Allí en la casa de Wilmer pasé una noche realmente diferente a las que yo estaba acostumbrado en mi fría casa limeña. El me brindó alimentos y me invitó un poco de aguardiente típico de aquel lugar, el calientito le decían. Luego continuó conversando sobre las costumbres de la gente de la zona de la sierra central, las cuales yo escuchaba con profunda atención. Me narró la leyenda del río Mantaro, aquella que cuenta la historia de una princesa incaica, quien había sufrido una gran decepción amorosa; dicen que una tarde la princesa se encaminó hacia las alturas de las Pampas de Junín para intentar olvidar las profundas penas de aquel gran amor. Pasaron días, semanas, meses, y dicen que la princesa no podía dejar de llorar, le brotaron copiosas lágrimas que poco a poco fueron convirtiéndose en un gran lago por deseo del gran Dios Wiracocha. Cuando aquel gran lago llego a su tope, de él empezaron a rebalsar abundantes riachuelos del color de la plata, que fueron cuesta abajo a través de la cordillera de los andes.

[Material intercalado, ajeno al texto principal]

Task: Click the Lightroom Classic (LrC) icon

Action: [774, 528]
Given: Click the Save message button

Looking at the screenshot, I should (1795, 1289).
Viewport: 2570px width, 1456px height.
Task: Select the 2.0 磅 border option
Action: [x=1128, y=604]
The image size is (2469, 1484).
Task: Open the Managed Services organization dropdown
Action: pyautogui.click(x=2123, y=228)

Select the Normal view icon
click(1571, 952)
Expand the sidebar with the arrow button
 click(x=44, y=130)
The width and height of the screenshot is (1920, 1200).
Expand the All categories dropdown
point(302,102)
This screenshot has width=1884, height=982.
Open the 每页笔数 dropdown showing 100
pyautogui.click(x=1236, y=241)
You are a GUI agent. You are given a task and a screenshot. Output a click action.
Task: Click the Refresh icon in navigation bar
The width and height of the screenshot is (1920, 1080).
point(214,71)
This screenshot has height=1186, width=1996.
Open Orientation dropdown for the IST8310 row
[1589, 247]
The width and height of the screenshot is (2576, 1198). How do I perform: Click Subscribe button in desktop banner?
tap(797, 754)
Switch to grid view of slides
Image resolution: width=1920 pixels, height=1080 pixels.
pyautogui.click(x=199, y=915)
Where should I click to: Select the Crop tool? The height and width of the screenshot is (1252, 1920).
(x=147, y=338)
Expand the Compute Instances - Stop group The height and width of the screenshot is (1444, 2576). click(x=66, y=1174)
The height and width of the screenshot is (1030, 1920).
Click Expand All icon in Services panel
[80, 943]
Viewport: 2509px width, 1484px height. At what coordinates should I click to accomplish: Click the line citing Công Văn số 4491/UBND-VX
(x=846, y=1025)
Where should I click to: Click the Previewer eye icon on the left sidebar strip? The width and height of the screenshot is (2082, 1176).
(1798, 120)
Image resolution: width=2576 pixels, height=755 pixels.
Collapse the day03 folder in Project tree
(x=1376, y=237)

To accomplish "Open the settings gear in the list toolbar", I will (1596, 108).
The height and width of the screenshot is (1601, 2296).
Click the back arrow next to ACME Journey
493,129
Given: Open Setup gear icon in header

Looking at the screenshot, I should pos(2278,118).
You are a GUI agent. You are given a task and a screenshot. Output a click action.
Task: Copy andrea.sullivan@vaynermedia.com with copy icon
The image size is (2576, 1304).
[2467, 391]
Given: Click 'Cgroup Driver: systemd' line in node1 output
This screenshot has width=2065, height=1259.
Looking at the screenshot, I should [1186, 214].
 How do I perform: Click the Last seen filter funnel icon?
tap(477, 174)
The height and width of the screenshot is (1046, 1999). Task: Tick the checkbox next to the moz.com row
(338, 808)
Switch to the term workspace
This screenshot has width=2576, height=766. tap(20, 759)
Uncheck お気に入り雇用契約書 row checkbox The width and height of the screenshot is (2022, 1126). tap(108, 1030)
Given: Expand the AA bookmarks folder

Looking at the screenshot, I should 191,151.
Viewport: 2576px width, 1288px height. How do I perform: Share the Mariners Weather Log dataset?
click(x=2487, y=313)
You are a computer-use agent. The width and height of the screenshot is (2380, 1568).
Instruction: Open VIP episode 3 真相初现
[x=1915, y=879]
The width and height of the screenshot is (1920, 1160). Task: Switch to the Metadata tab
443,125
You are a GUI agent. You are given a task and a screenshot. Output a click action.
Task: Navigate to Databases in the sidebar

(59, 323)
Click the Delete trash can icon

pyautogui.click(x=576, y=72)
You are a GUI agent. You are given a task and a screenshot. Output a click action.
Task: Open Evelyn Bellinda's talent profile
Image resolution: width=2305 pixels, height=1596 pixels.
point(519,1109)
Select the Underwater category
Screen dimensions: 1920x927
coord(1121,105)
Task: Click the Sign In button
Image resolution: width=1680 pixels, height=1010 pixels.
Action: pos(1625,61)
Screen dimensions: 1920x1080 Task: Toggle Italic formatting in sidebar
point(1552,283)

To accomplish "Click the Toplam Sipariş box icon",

Paralelamente a estos hechos Wiracocha notó que el pueblo estaba muy triste porque sus tierras estaban secas y sedientas de agua, por lo que decidió unir aquellos riachuelos de lágrimas para de esa manera formar un enorme río, que regara todos los campos y así el valle del Mantaro se viera siempre floreciente y hermoso. La princesa al enterarse de este hecho ejecutado por el dios Wiracocha, dejó de estar triste y su pena amorosa finalmente fue curada. Todos los animales que habitaban el valle se pusieron felices, los peces retozaban y brincaban al aire desde las aguas; todos estaban contentos por la abundancia de alimentos que generaba este gran cambio en el valle del Mantaro. Los lugareños no cabían en su felicidad, se sentían muy emocionados por la abundancia de agua que el dios les había obsequiado. Fue así que ellos pudieron iniciar la siembra de distintos frutos como el maíz, la papa, las habas por mencionar solo algunos. Nunca más pasaron hambre y sus tierras siempre se mantuvieron fértiles. La princesa descendió de las alturas del valle y empezó a tejer una gran alfombra verde con las ramas de los árboles que allí habían crecido. Pero de pronto empezó a escucharse un rumor; si el río se molestaba arrasaría con todo a su paso y no habría nada que pudiera detener su furia. Para evitar que el rio se molestara todos debían de compartir siempre sus frutos y riquezas sin egoísmo alguno.